A Video Game Composer Used a Human Skull to Create a Soundtrack
Since its initial release this summer, a video game called Inside has been getting a lot of buzz. The eerie puzzle-based game by Playdead follows a young boy in a red shirt exploring an eerie, mostly monochromatic world filled with animals, nameless creatures, lifeless-but-mobile bodies. The player must thwart authorities, avoid danger, and move through the dreary world undetected. Inside is mostly silent, with the exception of some heavy breathing, echoes, and well-placed, surreal music. The score is about as hair-raising as the game itself and with good reason: It was all filtered through a human skull.
Composer and sound designer Martin Stig Andersen is responsible for the creepy tunes. After acquiring an actual human skull, he filtered the soundtrack through it to create some music that was initially "quite bad." After some tinkering, the audio designer was able to create the perfect ambient music to properly match the tone of the video game.
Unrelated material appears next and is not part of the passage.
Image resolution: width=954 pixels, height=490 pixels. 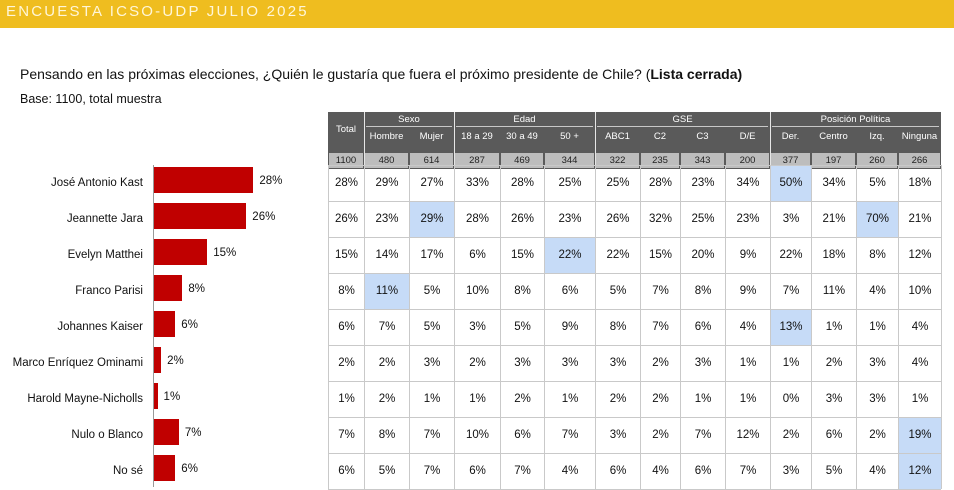 What do you see at coordinates (660, 160) in the screenshot?
I see `sample-size: 235` at bounding box center [660, 160].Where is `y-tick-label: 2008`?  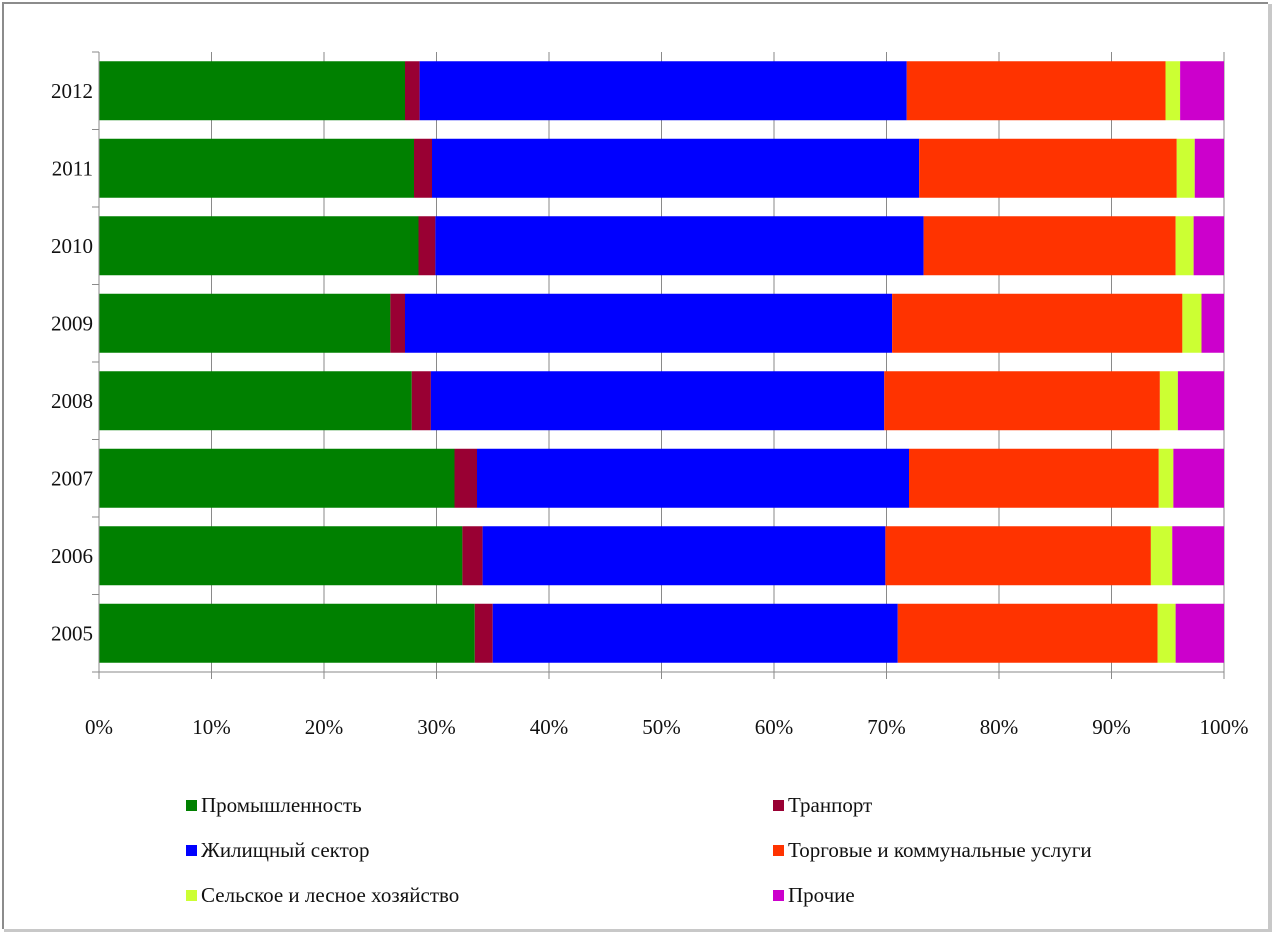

"Early on, as we were working on Inside, I had the idea of working with a human skull because I think it's very interesting how the sound of your own voice sounds very different in your own head," Andersen told Gamasutra. "People are often shocked when they hear themselves recorded, because things sound totally different inside your head. Things sound much softer in there, more full, in a way. This is because a large part of what you hear is your voice resonating inside your body, in your jawbone for example."
While playing creepy music with the help of an actual skull might seem a little on-the-nose, you can't argue with the results. The music captures the essence of the game perfectly.
"I think because of the game's aesthetics, I kind of felt it should be associated with '80s B-movie soundtracks—cheap yet cool soundtracks," Andersen told Gamasutra.